### Texte proposé
──────

La guerre d'Algérie a-t-elle commencé à ce moment-là, précisément ? Comme on le voit, ce 8 mai 1945 de Sétif est important et n'a pu s'effacer sous le poids des commémorations de la victoire sur le nazisme.  Les historiens ont encore de multiples voies à explorer dans la connaissance de cet événement tragique : les mises en place d'engrenages de la peur, l'attitude des pouvoirs civils français dans la conduite des processus de violence, les séparations communautaires, le passage à l'imaginaire de la lutte armée chez les nationalistes algériens...

──────

### Consigne 1
D'après le texte proposé, sous le poids de quelles commémorations le 8 mai 1945 de Sétif n'a-t-il pu s'effacer ?
### Consigne 2
Réécrivez sous forme de liste le paragraphe du texte proposé qui commence par « La guerre d'Algérie a-t-elle commencé », en gardant ses faits principaux.
### Consigne 3
Recopiez le passage du texte proposé qui va de « La guerre d'Algérie » jusqu'à « les nationalistes algériens... ».

### Données fournies
──────

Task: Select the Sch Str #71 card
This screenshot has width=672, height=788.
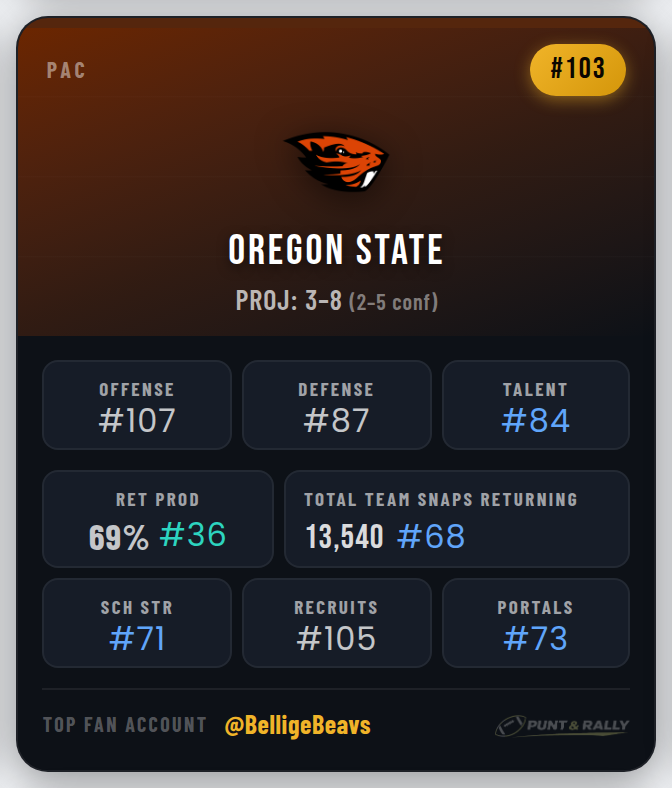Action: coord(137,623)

──────

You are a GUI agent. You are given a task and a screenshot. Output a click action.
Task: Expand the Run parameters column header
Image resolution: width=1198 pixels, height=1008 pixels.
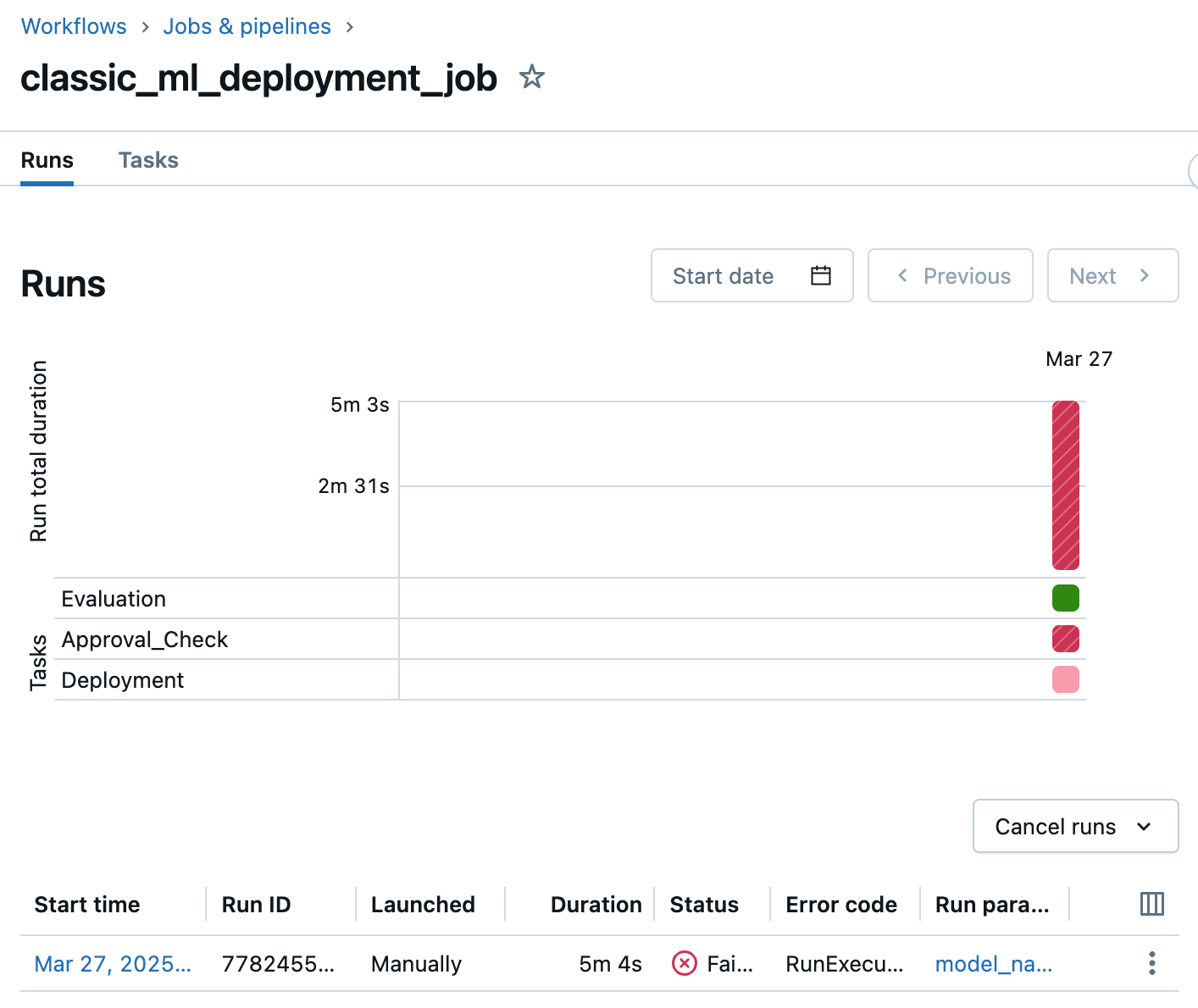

──────

### Réponse attendue 1
Celles de la victoire sur le nazisme.

### Réponse attendue 2
- Question posée : la guerre d'Algérie a-t-elle commencé précisément à ce moment-là ?
- Le 8 mai 1945 de Sétif est important. Les commémorations de la victoire sur le nazisme ne l'ont pas effacé.
- Les historiens ont encore plusieurs voies à explorer sur cet événement tragique :
  - la mise en place d'engrenages de la peur ;
  - l'attitude des pouvoirs civils français dans la conduite des processus de violence ;
  - les séparations communautaires ;
  - le passage à l'imaginaire de la lutte armée chez les nationalistes algériens.

### Réponse attendue 3
La guerre d'Algérie a-t-elle commencé à ce moment-là, précisément ? Comme on le voit, ce 8 mai 1945 de Sétif est important et n'a pu s'effacer sous le poids des commémorations de la victoire sur le nazisme.  Les historiens ont encore de multiples voies à explorer dans la connaissance de cet événement tragique : les mises en place d'engrenages de la peur, l'attitude des pouvoirs civils français dans la conduite des processus de violence, les séparations communautaires, le passage à l'imaginaire de la lutte armée chez les nationalistes algériens...